_Request_
Can you copy the following records line for line, with no changes?

____

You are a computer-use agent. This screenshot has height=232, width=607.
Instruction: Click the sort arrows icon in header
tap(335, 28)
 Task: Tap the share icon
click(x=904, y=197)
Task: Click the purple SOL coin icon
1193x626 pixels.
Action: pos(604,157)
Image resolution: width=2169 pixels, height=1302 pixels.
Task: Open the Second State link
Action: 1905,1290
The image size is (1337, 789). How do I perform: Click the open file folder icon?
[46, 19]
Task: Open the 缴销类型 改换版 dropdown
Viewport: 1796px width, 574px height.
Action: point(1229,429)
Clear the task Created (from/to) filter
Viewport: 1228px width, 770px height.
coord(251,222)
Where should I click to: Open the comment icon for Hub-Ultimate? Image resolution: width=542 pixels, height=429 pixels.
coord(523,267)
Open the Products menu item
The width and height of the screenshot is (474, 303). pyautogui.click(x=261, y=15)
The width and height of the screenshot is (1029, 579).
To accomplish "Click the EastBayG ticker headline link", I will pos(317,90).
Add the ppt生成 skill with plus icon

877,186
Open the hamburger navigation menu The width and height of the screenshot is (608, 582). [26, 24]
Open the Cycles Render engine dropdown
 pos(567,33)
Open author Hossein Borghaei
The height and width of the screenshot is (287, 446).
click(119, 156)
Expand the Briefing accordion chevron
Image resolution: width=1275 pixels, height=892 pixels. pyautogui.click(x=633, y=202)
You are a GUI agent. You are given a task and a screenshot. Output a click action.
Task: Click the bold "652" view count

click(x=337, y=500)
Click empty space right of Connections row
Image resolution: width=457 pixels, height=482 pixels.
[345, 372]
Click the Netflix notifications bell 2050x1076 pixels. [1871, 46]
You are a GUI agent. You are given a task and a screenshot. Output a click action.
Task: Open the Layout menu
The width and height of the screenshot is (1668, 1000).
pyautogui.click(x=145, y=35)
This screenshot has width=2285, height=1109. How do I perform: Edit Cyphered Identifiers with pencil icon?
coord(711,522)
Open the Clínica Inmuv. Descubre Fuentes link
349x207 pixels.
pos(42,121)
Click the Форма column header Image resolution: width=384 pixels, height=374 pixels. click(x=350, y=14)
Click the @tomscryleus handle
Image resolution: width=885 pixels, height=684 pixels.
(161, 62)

____

_Completed exercise_
You are a computer-use agent. This screenshot has height=232, width=607.
Instruction: Click the sort arrows icon in header
tap(335, 28)
 Task: Tap the share icon
click(x=904, y=197)
Task: Click the purple SOL coin icon
1193x626 pixels.
Action: pos(604,157)
Image resolution: width=2169 pixels, height=1302 pixels.
Task: Open the Second State link
Action: 1905,1290
The image size is (1337, 789). How do I perform: Click the open file folder icon?
[46, 19]
Task: Open the 缴销类型 改换版 dropdown
Viewport: 1796px width, 574px height.
Action: point(1229,429)
Clear the task Created (from/to) filter
Viewport: 1228px width, 770px height.
coord(251,222)
Where should I click to: Open the comment icon for Hub-Ultimate? Image resolution: width=542 pixels, height=429 pixels.
coord(523,267)
Open the Products menu item
The width and height of the screenshot is (474, 303). pyautogui.click(x=261, y=15)
The width and height of the screenshot is (1029, 579).
To accomplish "Click the EastBayG ticker headline link", I will pos(317,90).
Add the ppt生成 skill with plus icon

877,186
Open the hamburger navigation menu The width and height of the screenshot is (608, 582). [26, 24]
Open the Cycles Render engine dropdown
 pos(567,33)
Open author Hossein Borghaei
The height and width of the screenshot is (287, 446).
click(119, 156)
Expand the Briefing accordion chevron
Image resolution: width=1275 pixels, height=892 pixels. pyautogui.click(x=633, y=202)
You are a GUI agent. You are given a task and a screenshot. Output a click action.
Task: Click the bold "652" view count

click(x=337, y=500)
Click empty space right of Connections row
Image resolution: width=457 pixels, height=482 pixels.
[345, 372]
Click the Netflix notifications bell 2050x1076 pixels. [1871, 46]
You are a GUI agent. You are given a task and a screenshot. Output a click action.
Task: Open the Layout menu
The width and height of the screenshot is (1668, 1000).
pyautogui.click(x=145, y=35)
This screenshot has width=2285, height=1109. How do I perform: Edit Cyphered Identifiers with pencil icon?
coord(711,522)
Open the Clínica Inmuv. Descubre Fuentes link
349x207 pixels.
pos(42,121)
Click the Форма column header Image resolution: width=384 pixels, height=374 pixels. click(x=350, y=14)
Click the @tomscryleus handle
Image resolution: width=885 pixels, height=684 pixels.
(161, 62)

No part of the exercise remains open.